Si nos deshacemos de los artificios a los que me he referido anteriormente, o dicho de otra manera, si intentamos buscar datos objetivos sobre la venta a través de web en los hoteles españoles, podemos obtener datos relevantes. Un ejemplo importante es el que nos ofrece el Instituto Nacional de Estadística en su informe en 2011 sobre ocupación hotelera. De él se extrae que la media de reservas que llegan a un hotel a través su propia página web del 7,9% de las habitaciones.

Cada vez parece más evidente, y mucho más en la actual situación de caída de la demanda, que la mejor estrategia para comercializar habitaciones es la multicanalidad. Esto responde a una sencilla razón. Generalmente tenemos más habitaciones que clientes y no nos podemos permitir el lujo de prescindir de ninguno de ellos. Ahora bien, cuando definamos nuestra estrategia de comercialización multicanal debemos tener extremadamente claro cuánto nos cuesta cada habitación que llenamos por cada canal que utilizamos y qué cuota de habitaciones sería razonable alcanzar por cada canal en función de nuestro perfil de hotel y de nuestros recursos económicos, técnicos, etc.

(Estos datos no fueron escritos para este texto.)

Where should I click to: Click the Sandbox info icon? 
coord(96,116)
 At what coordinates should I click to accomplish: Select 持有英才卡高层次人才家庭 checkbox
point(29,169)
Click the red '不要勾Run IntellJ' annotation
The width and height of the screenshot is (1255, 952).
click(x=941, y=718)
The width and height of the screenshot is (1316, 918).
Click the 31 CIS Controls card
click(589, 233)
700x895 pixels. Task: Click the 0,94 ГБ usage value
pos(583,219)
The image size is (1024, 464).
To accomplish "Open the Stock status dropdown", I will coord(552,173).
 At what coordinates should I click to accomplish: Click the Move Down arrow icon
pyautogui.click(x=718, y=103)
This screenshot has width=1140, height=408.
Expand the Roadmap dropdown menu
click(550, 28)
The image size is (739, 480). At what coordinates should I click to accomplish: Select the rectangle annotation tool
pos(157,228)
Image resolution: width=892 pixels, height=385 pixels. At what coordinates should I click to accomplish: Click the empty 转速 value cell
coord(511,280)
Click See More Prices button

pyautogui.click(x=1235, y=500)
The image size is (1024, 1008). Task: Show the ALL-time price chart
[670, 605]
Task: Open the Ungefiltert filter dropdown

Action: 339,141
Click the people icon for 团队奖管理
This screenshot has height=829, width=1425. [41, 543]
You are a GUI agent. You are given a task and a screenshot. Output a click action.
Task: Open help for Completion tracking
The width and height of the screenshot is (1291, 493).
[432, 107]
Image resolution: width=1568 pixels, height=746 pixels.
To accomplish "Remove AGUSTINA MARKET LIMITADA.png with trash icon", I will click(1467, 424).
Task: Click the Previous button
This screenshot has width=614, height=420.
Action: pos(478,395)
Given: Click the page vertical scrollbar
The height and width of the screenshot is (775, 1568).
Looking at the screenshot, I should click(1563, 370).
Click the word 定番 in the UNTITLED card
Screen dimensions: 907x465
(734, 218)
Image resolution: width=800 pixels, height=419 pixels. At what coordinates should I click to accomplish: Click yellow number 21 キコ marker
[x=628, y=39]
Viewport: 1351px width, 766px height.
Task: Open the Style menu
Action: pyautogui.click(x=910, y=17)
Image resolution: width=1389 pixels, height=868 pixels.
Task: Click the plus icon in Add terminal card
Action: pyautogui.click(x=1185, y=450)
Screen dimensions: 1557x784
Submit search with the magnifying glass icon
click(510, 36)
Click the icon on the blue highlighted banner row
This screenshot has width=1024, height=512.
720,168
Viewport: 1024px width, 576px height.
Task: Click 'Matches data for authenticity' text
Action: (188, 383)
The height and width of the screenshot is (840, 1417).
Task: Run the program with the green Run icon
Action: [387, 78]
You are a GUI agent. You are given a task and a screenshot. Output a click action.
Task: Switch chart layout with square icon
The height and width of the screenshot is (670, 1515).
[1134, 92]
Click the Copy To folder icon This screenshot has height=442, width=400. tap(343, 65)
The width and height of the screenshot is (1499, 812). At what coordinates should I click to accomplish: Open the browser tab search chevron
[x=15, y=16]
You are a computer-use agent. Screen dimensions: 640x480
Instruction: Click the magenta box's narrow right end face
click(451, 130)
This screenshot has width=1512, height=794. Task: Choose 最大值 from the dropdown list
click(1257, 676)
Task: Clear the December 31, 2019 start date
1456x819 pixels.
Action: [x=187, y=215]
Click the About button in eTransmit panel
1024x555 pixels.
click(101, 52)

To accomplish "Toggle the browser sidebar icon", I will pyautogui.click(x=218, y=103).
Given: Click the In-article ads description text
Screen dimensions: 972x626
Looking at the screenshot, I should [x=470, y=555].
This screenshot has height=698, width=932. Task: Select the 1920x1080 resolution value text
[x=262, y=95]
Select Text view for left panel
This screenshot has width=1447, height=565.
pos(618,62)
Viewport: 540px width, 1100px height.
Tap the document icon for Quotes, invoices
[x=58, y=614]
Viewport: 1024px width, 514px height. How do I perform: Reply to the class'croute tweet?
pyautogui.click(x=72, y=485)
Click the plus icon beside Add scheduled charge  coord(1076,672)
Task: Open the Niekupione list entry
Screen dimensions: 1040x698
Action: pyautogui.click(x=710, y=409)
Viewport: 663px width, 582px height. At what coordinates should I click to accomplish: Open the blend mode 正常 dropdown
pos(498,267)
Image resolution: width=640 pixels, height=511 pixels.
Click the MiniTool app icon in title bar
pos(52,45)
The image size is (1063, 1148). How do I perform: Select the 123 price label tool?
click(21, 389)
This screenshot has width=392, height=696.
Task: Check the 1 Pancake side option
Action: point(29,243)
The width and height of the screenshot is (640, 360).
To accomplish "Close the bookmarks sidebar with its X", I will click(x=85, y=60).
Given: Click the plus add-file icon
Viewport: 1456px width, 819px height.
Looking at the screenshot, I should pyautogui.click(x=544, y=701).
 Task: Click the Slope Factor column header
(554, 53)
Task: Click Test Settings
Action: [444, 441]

Por otro lado, me parece muy relevante resaltar que la división entre venta intermediada y no intermediada a la que me refiero en este artículo es una segmentación demasiado gruesa y ello puede inducir a conclusiones equivocadas. Es decir, si queremos acertar en nuestro mix de canales tendremos que afinar más. Por ejemplo, no podemos incluir en el mismo saco a una OLTA, a una Central de Reservas, a un GDS o a una empresa de venta flash o colectiva, ya que siendo todos ellos modelos intermediados, sus implicaciones y sus costes, son totalmente diferentes.

Si hacemos un profundo y riguroso análisis de costes por canal, incluso como he apuntado, por cada modelo y canal, nos daremos cuenta de que en muchas ocasiones los recursos necesarios, y por tanto los costes en los que incurrimos, son inferiores en algún tipo de venta intermediada que en la directa a través de nuestra propia web.

Llegado este punto, soy consciente de que quizás algunos de los lectores hayan dejado de leer y otros probablemente estarán preparando sus réplicas a mis argumentos. También es posible que muchos de vosotros estéis pensando que “es un intermediario, es lógico que defienda la intermediación”.

Y estoy totalmente de acuerdo. No me creáis, soy parte interesada.

Y por eso os animo a que seáis objetivos, que analicéis con rigor vuestro mix de canales y el coste por reserva antes de definir vuestra estrategia de comercialización y, después, actuéis en consecuencia.